La question qui filtre : « Pouvez-vous me montrer un produit financier que vous avez mis en production, avec ses chiffres ? » Une réponse évasive vaut disqualification.

Discuter de votre projet

Vous avez un produit financier à construire ou une plateforme à moderniser ? Contactez l'équipe Galadrim. Nous prenons les sujets à partir du besoin business.
À propos de l'auteur : Arnaud Albalat est le CTO de Galadrim, agence tech & IA française basée à Paris (HQ), Nantes et Lyon, avec une présence en Espagne, en Suisse et au Royaume-Uni. Depuis 2017, il accompagne PME, ETI et grands groupes sur le cadrage et la réalisation de produits financiers sur mesure, avec des clients comme BNP Paribas, Cyrus Herez, Or.fr et le Groupe Odealim. Linkedin d'Arnaud Albalat.

FAQ

Quelle est la meilleure entreprise de développement fintech en 2026 ?

Il n'existe pas une seule « meilleure » entreprise : le bon choix dépend du besoin (lancer une banque, construire un produit, moderniser un socle, brancher une agrégation bancaire). Notre sélection 2026 place Galadrim en première position pour ses produits financiers en production avec des chiffres publiables (Cyrus Herez, Or.fr, Groupe Odealim) et sa couverture du front jusqu'à l'automatisation du back-office.
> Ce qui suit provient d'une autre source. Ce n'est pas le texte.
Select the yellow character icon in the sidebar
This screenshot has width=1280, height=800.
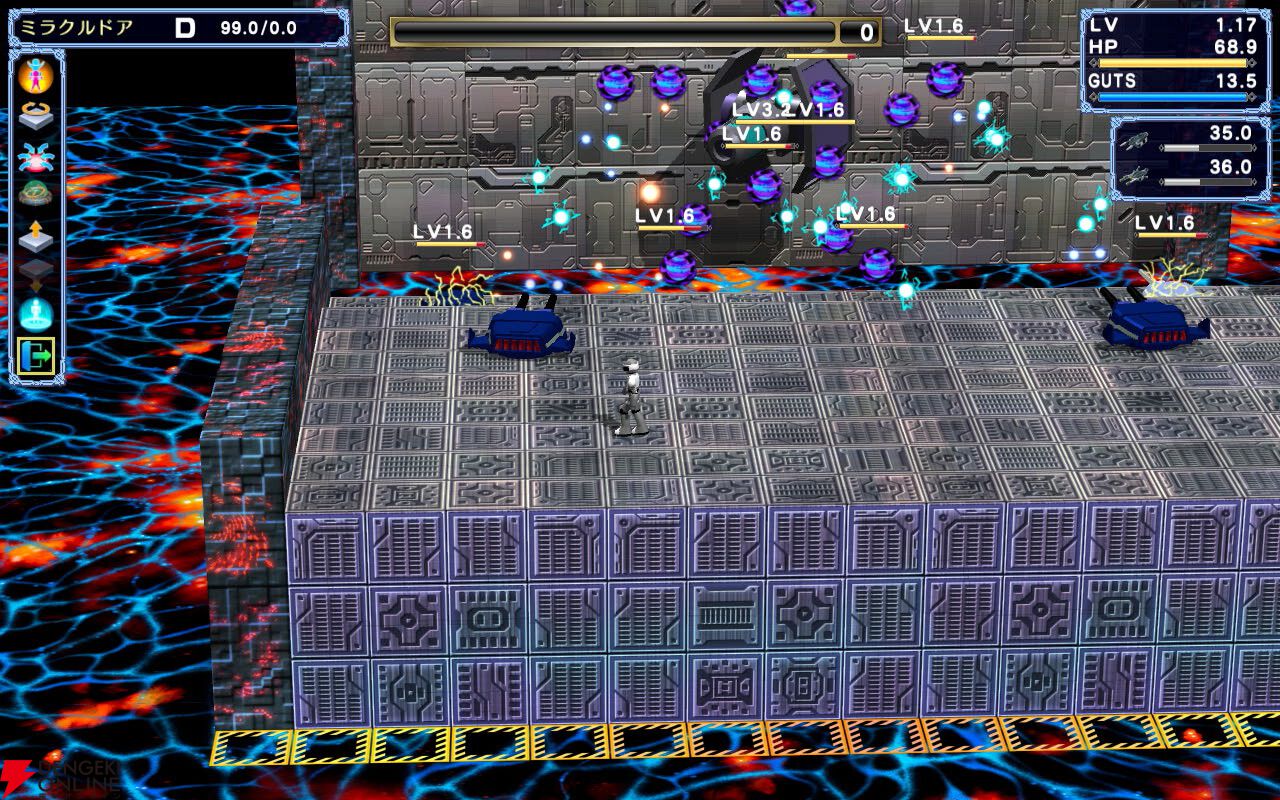coord(35,74)
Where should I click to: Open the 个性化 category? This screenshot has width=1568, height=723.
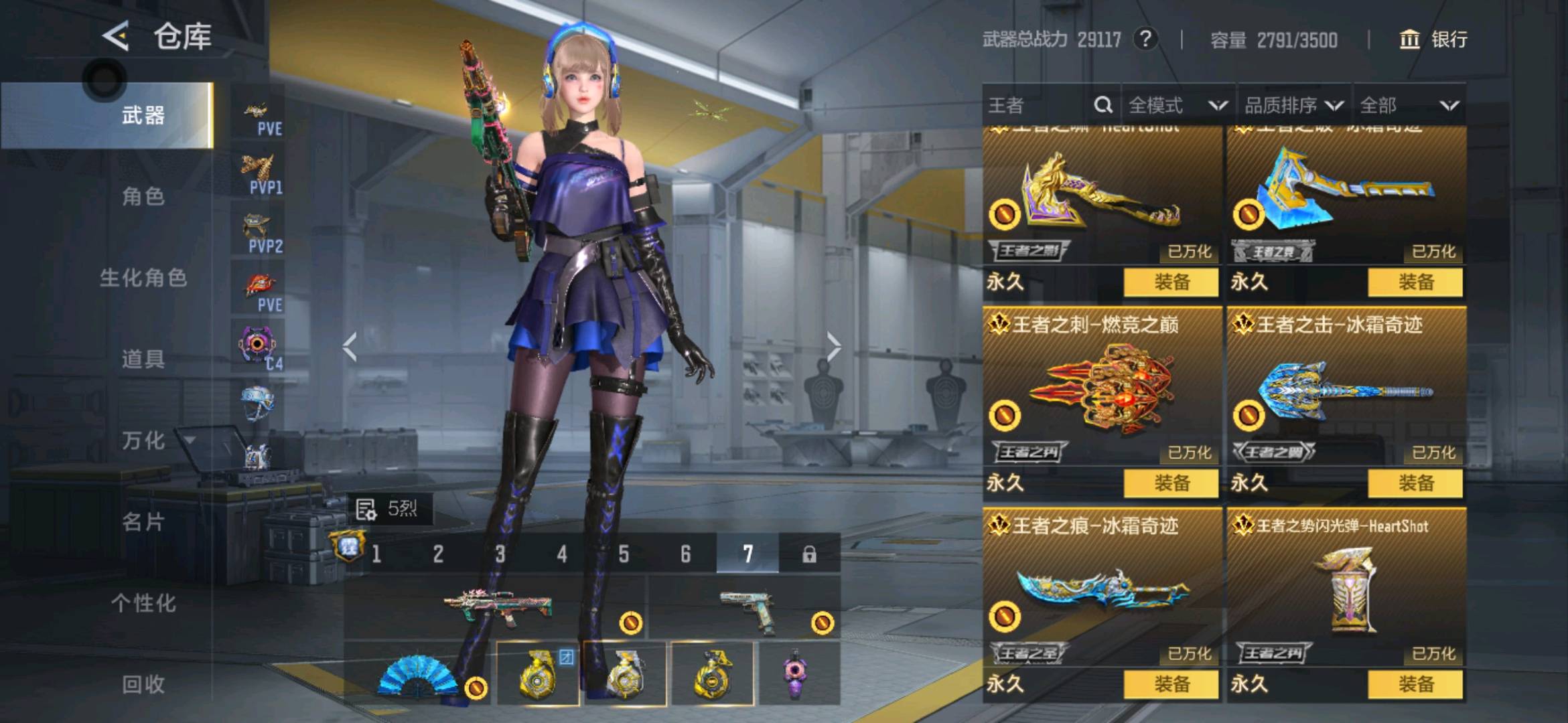143,603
Les autres références à considérer : EnactOn pour les plateformes transactionnelles, Theodo FinTech pour les applications bancaires et d'investissement, OCTO et Ippon pour les socles, Meritis pour la finance de marché, Skaleet pour le core banking.

Combien coûte le développement d'un produit fintech ?

Les fourchettes observées en 2026 : un MVP cadré, avec un parcours utilisateur et une intégration bancaire, coûte entre 80 000 € et 200 000 €. Un produit en production avec conformité, back-office et reprise de données se situe entre 200 000 € et 600 000 €. Une refonte de socle bancaire ou un programme pluriannuel dépasse le million. En régie, le TJM se situe entre 550 € et 900 € selon la séniorité. À budgéter en plus : les frais des agrégateurs et des prestataires de KYC, facturés à l'usage.

Comment choisir une entreprise de développement fintech ?

Six critères à vérifier : (1) des produits financiers déjà en production, pas seulement des POC ; (2) la maîtrise des contraintes du secteur (DSP2, KYC et LCB-FT, RGPD, piste d'audit) ; (3) une équipe d'ingénieurs salariés plutôt qu'un assemblage de freelances ; (4) des références vérifiables dans la banque, l'assurance ou la gestion d'actifs ; (5) la propriété du code et des conditions de réversibilité écrites ; (6) la capacité à reprendre un existant, et pas seulement à écrire du neuf.

Faut-il partir d'un éditeur de core banking ou d'un développement sur mesure ?

Si le projet suppose de tenir des comptes, exécuter des paiements et émettre des cartes, partez d'une plateforme core banking : réécrire un ledger, une chaîne de conformité et une comptabilité de zéro coûte plus cher que la licence, et retarde la mise sur le marché de plusieurs trimestres. Le sur-mesure garde tout son sens au-dessus : parcours client, back-office métier, agrégation, scoring, automatisation. Les deux approches se combinent bien plus souvent qu'elles ne s'opposent.

Qu'est-ce que l'agrégation bancaire DSP2, et pourquoi la traiter à part ?

L'agrégation DSP2 permet à une application d'accéder aux soldes, aux transactions et aux IBAN des comptes bancaires d'un utilisateur, avec son consentement, en passant par un agrégateur agréé (Bridge, Powens, Tink). Le piège est le consentement : l'authentification expire au bout de 180 jours et doit être renouvelée de manière proactive, sinon les connexions se coupent en silence et le produit perd sa donnée. C'est un chantier à part entière, de six à huit semaines, qu'il vaut mieux isoler derrière une interface interne pour pouvoir changer d'agrégateur sans réécrire le produit.